Enunciado 1> Traduza para o inglês esta frase do texto sobre São Félix do Xingu: "Os índios incorporam a modernidade ao cotidiano das aldeias, e os moradores de outras etnias compreendem e respeitam suas características próprias de convivência."

Texto extraído>
Convivência entre índios e outras etnias ajuda a preservar a natureza

Por Redação - Agência PA (SECOM)
05/08/2017 00h00

Localizado a 1.050 quilômetros de Belém, o município de São Félix do Xingu, no sul do Pará, chama atenção por duas características: estar, em extensão territorial, entre os 10 maiores municípios do planeta, maior que vários países da Europa, e pela convivência harmoniosa entre as diversas etnias indígenas que habitam a região e os moradores das áreas urbanas.

Devido à pecuária ser o alicerce de sua economia - o município tem o maior rebanho bovino do país, com quase 2 milhões de cabeças de gado - o visitante logo imagina que estará rodeado de homens e mulheres vestidos com calças jeans, e exibindo cinturões e chapéus de boiadeiro. No entanto, surpreende-se ao encontrar também cidadãos descendentes daqueles que habitam a região há pelo menos 900 anos, e cobrem o corpo com pinturas, pulseiras de miçangas e cocares multicoloridos.

São Félix do Xingu e Ourilândia do Norte, que já formaram com Altamira o maior município do mundo, possuem um dos maiores territórios indígenas do Pará, o que resulta na diversidade, interação e miscigenação.

Mesmo com a maioria dos indígenas morando em dezenas de aldeias espalhadas ao longo do Rio Xingu e da Rodovia PA-279 (no caso de Ourilândia), algumas bem distantes das sedes municipais, índios e não indígenas convivem em harmonia. Os índios incorporam a modernidade ao cotidiano das aldeias, e os moradores de outras etnias compreendem e respeitam suas características próprias de convivência.

Listagem extraída>
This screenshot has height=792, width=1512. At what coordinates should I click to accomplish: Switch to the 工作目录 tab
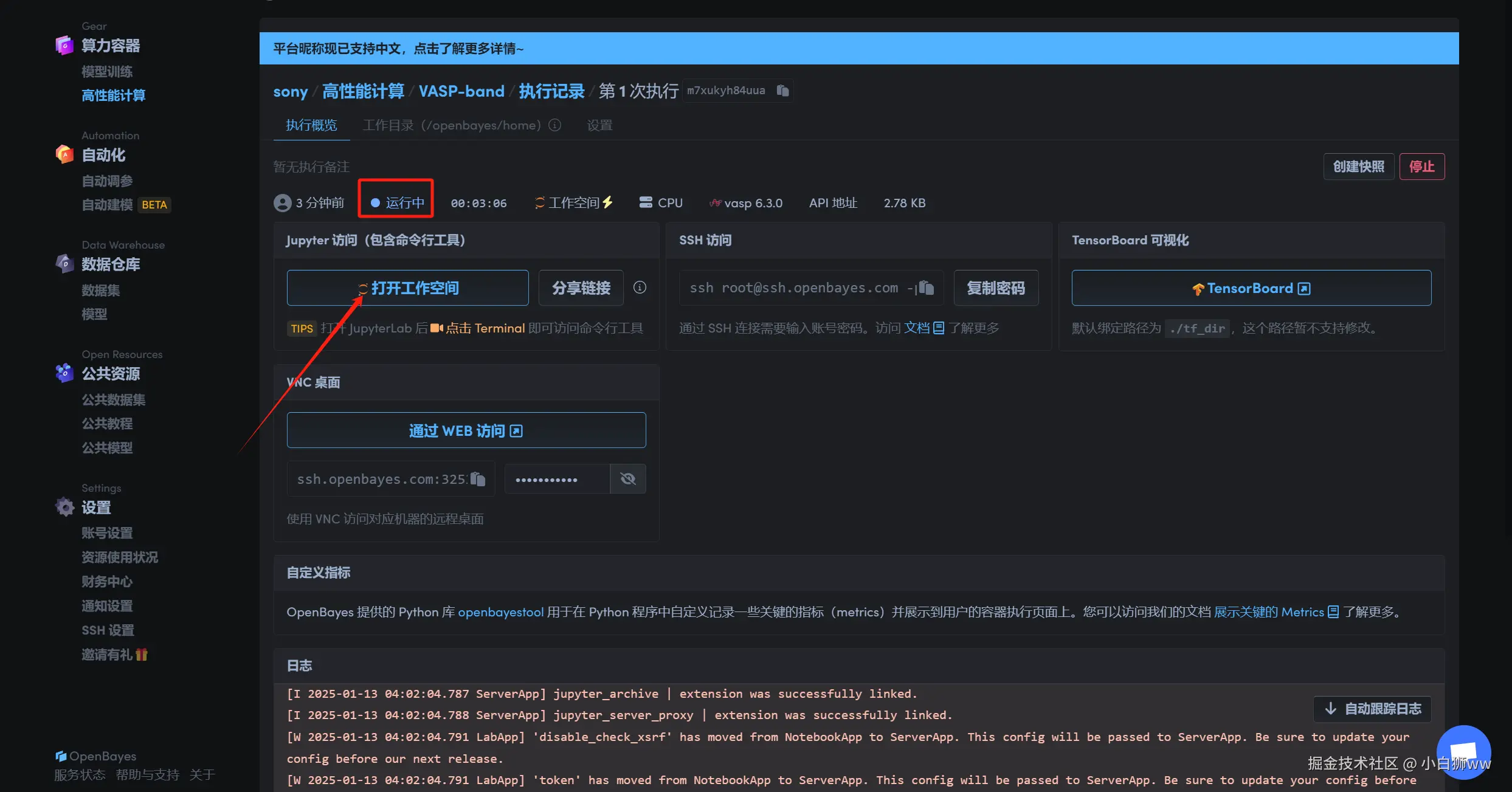click(x=451, y=125)
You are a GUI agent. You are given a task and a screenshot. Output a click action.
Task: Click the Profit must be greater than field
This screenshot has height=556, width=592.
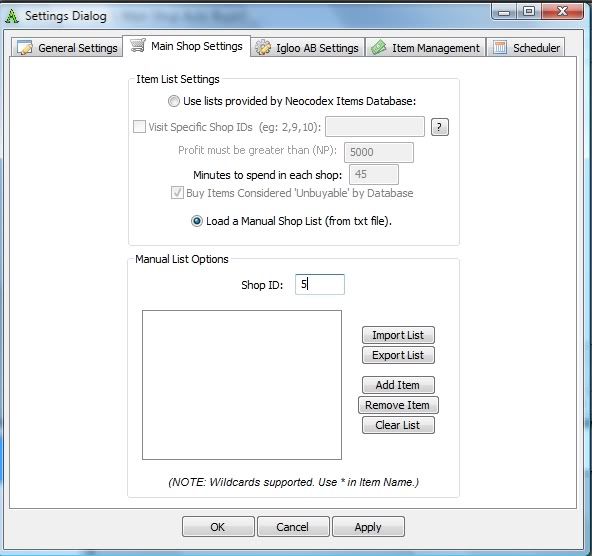click(x=379, y=152)
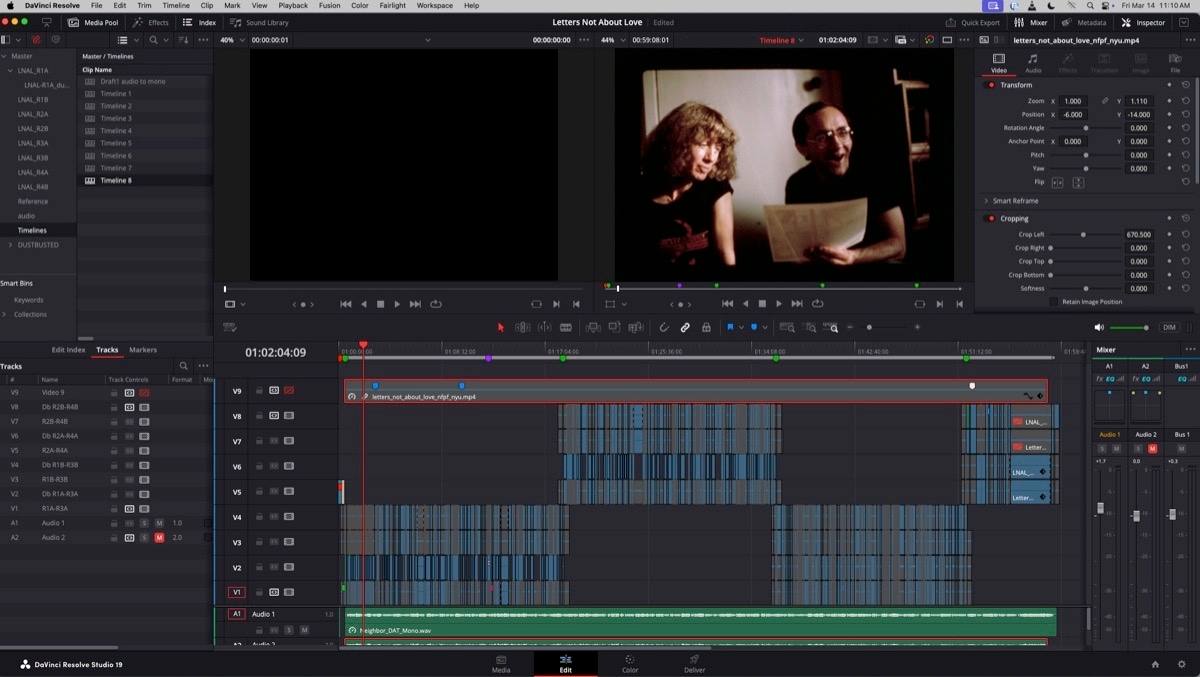Viewport: 1200px width, 677px height.
Task: Unmute Audio 2 in the Tracks list
Action: pos(158,538)
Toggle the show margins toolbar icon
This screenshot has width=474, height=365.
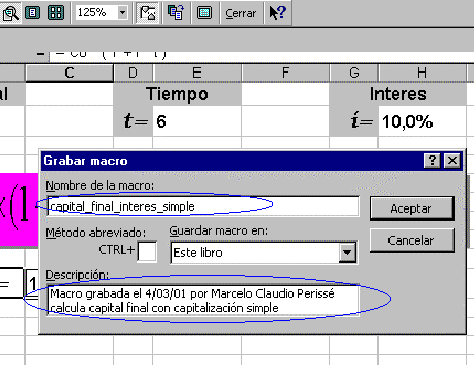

Enunciado 2> Altere a listagem inteira substituindo "screenshot" por "image" e reproduza todas as linhas dela com o resto inalterado, deixando as imagens fora da resposta.

Resposta 1> The Indigenous people incorporate modernity into the daily life of the villages, and the residents of other ethnic groups understand and respect their own particular ways of living together.

Resposta 2>
This image has height=792, width=1512. At what coordinates should I click to accomplish: Switch to the 工作目录 tab
click(x=451, y=125)
You are a GUI agent. You are given a task and a image. Output a click action.
Task: Click the Profit must be greater than field
This image has height=556, width=592.
click(x=379, y=152)
Viewport: 1200px width, 677px height.
Task: Unmute Audio 2 in the Tracks list
Action: pos(158,538)
Toggle the show margins toolbar icon
This image has width=474, height=365.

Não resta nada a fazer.